On 22.10.24 18:43:15, Dan Williams wrote:
Changes since v1 [1]:
- Fix some misspellings missed by checkpatch in changelogs (Jonathan)
- Add comments explaining the order of objects in drivers/cxl/Makefile
(Jonathan)
- Rename attach_device => cxl_rescan_attach (Jonathan)
- Fixup Zijun's email (Zijun)
Original cover:
Gregory's modest proposal to fix CXL cxl_mem_probe() failures due to
delayed arrival of the CXL "root" infrastructure [1] prompted questions
of how the existing mechanism for retrying cxl_mem_probe() could be
failing.
I found a similar issue with the region creation.
A region is created with the first endpoint found and immediately
added as device which triggers cxl_region_probe(). Now, in
interleaving setups the region state comes into commit state only
after the last endpoint was probed. So the probe must be repeated
until all endpoints were enumerated.

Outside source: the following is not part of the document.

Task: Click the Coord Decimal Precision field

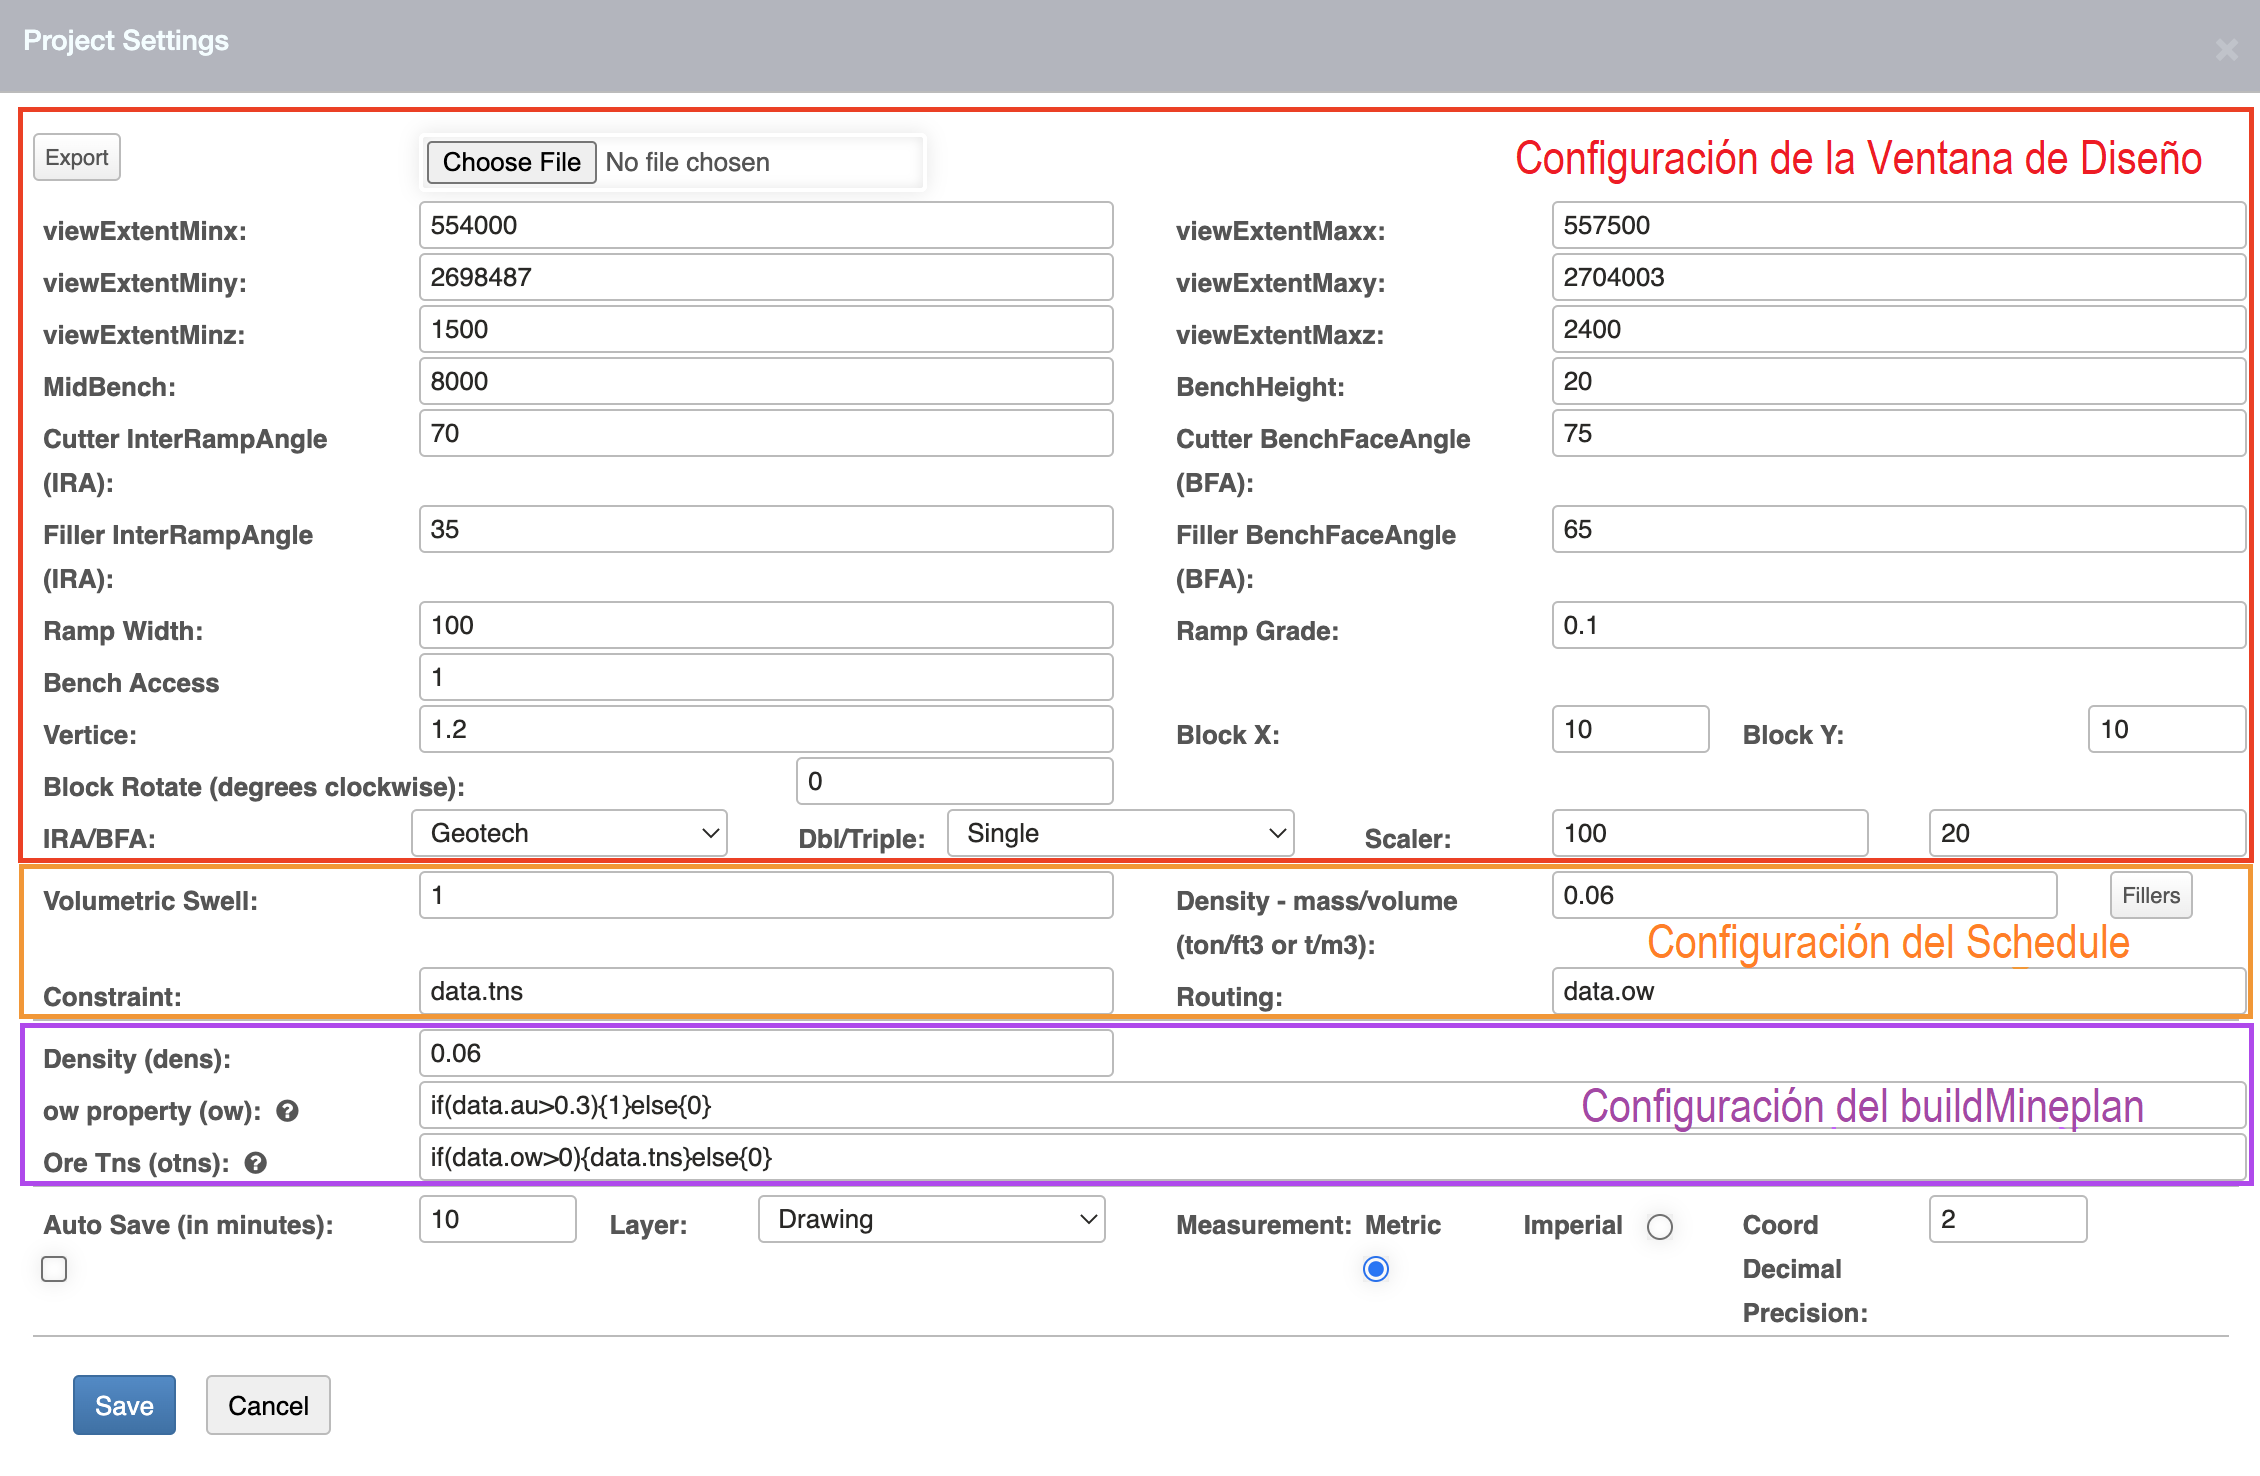Action: 2007,1219
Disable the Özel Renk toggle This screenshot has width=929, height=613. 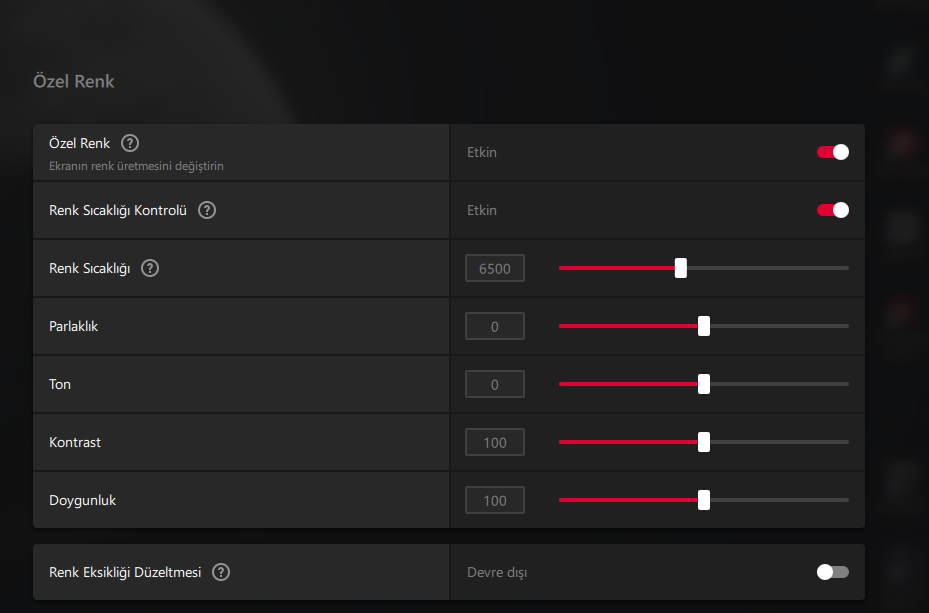833,152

I ended up with this change:
diff --git a/drivers/cxl/core/region.c b/drivers/cxl/core/region.c
index a07b62254596..c78704e435e5 100644
--- a/drivers/cxl/core/region.c
+++ b/drivers/cxl/core/region.c
@@ -3775,8 +3775,8 @@ static int cxl_region_probe(struct device *dev)
}
if (p->state < CXL_CONFIG_COMMIT) {
- dev_dbg(&cxlr->dev, "config state: %d\n", p->state);
- rc = -ENXIO;
+ rc = dev_err_probe(&cxlr->dev, -EPROBE_DEFER,
+ "region config state: %d\n", p->state);
goto out;
}
--
2.39.5
I don't see an init order issue here as the mem module is always up
before the regions are probed.
-Robert
>
> The critical missing piece in the debug was that Gregory's setup had
> almost all CXL modules built-in to the kernel.
>
> On the way to that discovery several other bugs and init-order corner
> cases were discovered.
>
> The main fix is to make sure the drivers/cxl/Makefile object order
> supports root CXL ports being fully initialized upon cxl_acpi_probe()
> exit. The modular case has some similar potential holes that are fixed
> with MODULE_SOFTDEP() and other fix ups. Finally, an attempt to update
> cxl_test to reproduce the original report resulted in the discovery of a
> separate long standing use after free bug in cxl_region_detach().
>
> [2]:
http://lore.kernel.org/20241004212504.1246-1-gourry@gourry.net
>
> ---
>
> Dan Williams (6):
> cxl/port: Fix CXL port initialization order when the subsystem is built-in
> cxl/port: Fix cxl_bus_rescan() vs bus_rescan_devices()
> cxl/acpi: Ensure ports ready at cxl_acpi_probe() return
> cxl/port: Fix use-after-free, permit out-of-order decoder shutdown
> cxl/port: Prevent out-of-order decoder allocation
> cxl/test: Improve init-order fidelity relative to real-world systems
>
>
> drivers/base/core.c | 35 +++++++
> drivers/cxl/Kconfig | 1
> drivers/cxl/Makefile | 20 +++-
> drivers/cxl/acpi.c | 7 +
> drivers/cxl/core/hdm.c | 50 +++++++++--
> drivers/cxl/core/port.c | 13 ++-
> drivers/cxl/core/region.c | 91 ++++++++++---------
> drivers/cxl/cxl.h | 3 -
> include/linux/device.h | 3 +
> tools/testing/cxl/test/cxl.c | 200 +++++++++++++++++++++++-------------------
> tools/testing/cxl/test/mem.c | 1
> 11 files changed, 269 insertions(+), 155 deletions(-)
>
> base-commit: 8cf0b93919e13d1e8d4466eb4080a4c4d9d66d7b